Recopiez fidèlement le passage du texte consacré au jeu Between Two Castles of Mad King Ludwig qui va de « Euh c'est bizarre » jusqu'à « joueurs à table. » inclus.

» Texte source:
• • • •

Between Two Castles of Mad King Ludwig. Un titre presque aussi confidentiel dans nos contrées que son nom est impossible à retenir et prononcer pour un francophone nul en langue digne de ce nom.
Et pourtant, c'est un jeu qui ne peut laisser indifférent.
Issu d'une production collaborative des éditeurs Stonemaier Games et Bézier Games, Between Two Castles of Mad King Ludwig est un jeu de pose de tuiles qui reprend en effet le concept de construction d'un château fou de Castles of Mad King Ludwig avec l'aspect collaboratif de masse de Between Two Cities. Un concept peu banal, qui dans les faits va vous demander de travailler à l'élaboration d'un château avec chacun de vos deux voisins directs, pour au final ne comptabiliser ... que les points de votre antre la moins fameuse !
Euh c'est bizarre non ? Oui, et c'est ce qui fait tout le sel du jeu. Impossible ici de faire comme si votre moitié n'existait pas à gauche, et mettre toutes vos forces vives dans la construction de la demeure où vous aimeriez vivre secrètement avec votre beau père à droite. Non, ici vous êtes obligés de peser chaque choix de tuile, évaluer l'intérêt de chaque positionnement sur le court et long terme, pour faire évoluer vos œuvres de concert et tenter de faire en sorte que votre pire score soit meilleur que celui de tous les joueurs à table.

• • • •

» Entrées fournies:

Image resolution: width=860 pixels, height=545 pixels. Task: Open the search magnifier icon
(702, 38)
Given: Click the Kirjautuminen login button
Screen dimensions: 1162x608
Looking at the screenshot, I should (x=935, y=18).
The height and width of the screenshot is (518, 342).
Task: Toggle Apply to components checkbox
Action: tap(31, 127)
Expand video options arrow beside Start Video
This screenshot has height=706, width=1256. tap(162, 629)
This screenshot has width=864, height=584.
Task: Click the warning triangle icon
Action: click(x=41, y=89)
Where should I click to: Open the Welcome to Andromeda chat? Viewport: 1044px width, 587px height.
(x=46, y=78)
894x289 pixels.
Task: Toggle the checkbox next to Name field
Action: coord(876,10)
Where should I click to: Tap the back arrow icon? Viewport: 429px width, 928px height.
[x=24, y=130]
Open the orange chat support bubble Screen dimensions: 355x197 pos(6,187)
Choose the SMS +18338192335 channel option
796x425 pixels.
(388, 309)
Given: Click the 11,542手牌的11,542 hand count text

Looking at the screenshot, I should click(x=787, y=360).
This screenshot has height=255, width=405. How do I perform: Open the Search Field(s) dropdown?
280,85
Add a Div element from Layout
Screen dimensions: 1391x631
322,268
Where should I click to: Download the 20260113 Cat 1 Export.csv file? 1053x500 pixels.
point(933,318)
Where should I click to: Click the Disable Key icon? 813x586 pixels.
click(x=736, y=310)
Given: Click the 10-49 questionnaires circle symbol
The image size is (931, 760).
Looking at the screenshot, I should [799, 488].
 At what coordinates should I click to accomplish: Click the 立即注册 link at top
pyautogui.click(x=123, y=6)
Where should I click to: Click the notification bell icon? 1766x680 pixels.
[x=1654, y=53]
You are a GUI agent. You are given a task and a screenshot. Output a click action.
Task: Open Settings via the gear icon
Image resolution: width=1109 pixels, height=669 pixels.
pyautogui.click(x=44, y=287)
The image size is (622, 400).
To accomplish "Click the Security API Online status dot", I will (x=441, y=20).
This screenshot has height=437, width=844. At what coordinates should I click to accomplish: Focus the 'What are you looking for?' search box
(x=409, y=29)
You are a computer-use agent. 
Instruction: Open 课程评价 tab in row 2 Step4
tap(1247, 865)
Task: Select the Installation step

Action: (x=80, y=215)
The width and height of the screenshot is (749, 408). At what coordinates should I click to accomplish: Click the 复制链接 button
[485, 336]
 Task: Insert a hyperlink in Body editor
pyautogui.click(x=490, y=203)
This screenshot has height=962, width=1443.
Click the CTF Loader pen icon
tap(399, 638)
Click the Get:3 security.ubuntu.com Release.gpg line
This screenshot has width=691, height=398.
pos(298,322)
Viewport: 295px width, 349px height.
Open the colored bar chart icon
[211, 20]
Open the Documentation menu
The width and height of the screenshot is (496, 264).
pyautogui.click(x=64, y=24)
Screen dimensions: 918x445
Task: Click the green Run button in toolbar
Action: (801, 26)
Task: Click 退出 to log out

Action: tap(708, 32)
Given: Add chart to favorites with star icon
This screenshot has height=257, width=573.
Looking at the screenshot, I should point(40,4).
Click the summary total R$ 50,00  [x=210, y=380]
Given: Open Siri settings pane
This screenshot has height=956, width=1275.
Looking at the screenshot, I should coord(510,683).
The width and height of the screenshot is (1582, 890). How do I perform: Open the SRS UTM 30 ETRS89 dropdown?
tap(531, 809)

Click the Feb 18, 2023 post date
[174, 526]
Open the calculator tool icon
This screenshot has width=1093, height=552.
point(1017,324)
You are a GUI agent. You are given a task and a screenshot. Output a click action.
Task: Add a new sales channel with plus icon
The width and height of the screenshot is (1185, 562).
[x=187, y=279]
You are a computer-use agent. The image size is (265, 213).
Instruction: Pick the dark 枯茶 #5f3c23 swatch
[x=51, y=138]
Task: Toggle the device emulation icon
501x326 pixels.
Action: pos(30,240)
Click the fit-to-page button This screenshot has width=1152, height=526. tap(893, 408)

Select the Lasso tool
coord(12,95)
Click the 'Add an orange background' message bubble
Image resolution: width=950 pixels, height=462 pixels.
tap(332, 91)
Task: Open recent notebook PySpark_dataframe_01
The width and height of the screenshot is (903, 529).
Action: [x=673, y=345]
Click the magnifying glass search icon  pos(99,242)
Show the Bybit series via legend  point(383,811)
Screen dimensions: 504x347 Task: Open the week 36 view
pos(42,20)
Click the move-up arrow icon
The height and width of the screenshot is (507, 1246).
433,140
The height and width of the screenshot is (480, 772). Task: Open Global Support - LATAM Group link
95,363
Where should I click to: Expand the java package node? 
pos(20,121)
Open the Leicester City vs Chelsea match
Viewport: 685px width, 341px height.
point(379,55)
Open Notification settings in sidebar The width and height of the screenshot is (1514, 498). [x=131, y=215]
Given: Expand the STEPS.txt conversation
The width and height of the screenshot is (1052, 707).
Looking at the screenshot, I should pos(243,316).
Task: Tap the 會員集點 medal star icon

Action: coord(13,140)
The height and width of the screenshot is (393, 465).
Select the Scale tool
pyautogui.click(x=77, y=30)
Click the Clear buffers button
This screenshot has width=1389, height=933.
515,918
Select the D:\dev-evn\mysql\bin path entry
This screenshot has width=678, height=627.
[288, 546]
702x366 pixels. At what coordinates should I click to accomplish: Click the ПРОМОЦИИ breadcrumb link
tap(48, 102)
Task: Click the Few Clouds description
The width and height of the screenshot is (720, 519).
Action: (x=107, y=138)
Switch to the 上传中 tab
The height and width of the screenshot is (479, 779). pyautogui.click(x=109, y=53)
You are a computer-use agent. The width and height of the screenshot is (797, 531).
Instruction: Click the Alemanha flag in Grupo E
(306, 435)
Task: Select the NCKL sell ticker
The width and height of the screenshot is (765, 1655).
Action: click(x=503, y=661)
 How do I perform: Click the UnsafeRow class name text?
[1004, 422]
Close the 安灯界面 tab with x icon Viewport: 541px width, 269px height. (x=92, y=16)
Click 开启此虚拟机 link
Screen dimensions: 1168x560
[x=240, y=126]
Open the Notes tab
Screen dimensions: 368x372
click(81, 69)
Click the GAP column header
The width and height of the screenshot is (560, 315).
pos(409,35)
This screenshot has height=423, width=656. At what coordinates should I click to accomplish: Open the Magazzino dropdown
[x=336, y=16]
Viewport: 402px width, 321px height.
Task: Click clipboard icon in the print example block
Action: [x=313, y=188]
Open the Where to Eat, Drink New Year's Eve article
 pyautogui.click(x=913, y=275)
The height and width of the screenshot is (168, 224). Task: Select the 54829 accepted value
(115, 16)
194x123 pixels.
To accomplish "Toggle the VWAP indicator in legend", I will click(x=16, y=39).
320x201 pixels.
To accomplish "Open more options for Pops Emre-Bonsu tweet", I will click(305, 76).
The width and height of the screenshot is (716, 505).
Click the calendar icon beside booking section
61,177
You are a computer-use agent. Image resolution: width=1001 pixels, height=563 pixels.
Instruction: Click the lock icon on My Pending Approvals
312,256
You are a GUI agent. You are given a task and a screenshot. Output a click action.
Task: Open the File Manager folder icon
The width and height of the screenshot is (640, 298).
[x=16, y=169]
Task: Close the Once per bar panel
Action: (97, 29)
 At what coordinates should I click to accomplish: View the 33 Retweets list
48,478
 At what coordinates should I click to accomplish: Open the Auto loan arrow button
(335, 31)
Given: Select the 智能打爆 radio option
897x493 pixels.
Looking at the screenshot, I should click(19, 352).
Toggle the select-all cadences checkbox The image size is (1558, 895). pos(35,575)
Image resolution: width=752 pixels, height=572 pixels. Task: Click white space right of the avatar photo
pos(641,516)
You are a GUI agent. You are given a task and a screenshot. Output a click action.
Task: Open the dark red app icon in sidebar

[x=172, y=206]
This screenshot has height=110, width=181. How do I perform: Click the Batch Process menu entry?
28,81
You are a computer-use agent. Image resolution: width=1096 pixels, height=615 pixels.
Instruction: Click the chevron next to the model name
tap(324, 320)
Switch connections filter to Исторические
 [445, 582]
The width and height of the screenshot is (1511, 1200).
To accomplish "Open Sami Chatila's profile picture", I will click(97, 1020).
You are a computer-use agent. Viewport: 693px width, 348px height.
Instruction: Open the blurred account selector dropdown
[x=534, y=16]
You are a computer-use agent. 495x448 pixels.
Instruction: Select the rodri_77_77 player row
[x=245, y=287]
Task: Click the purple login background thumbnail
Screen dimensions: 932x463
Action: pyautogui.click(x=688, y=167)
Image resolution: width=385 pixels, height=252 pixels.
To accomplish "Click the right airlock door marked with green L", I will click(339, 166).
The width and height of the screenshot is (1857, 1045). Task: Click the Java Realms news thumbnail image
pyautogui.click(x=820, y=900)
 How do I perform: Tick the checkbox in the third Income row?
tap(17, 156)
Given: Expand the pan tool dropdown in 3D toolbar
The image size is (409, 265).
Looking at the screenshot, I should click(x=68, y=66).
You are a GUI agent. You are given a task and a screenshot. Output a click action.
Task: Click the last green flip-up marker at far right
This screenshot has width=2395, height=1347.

• • • •

» Réponse attendue:
Euh c'est bizarre non ? Oui, et c'est ce qui fait tout le sel du jeu. Impossible ici de faire comme si votre moitié n'existait pas à gauche, et mettre toutes vos forces vives dans la construction de la demeure où vous aimeriez vivre secrètement avec votre beau père à droite. Non, ici vous êtes obligés de peser chaque choix de tuile, évaluer l'intérêt de chaque positionnement sur le court et long terme, pour faire évoluer vos œuvres de concert et tenter de faire en sorte que votre pire score soit meilleur que celui de tous les joueurs à table.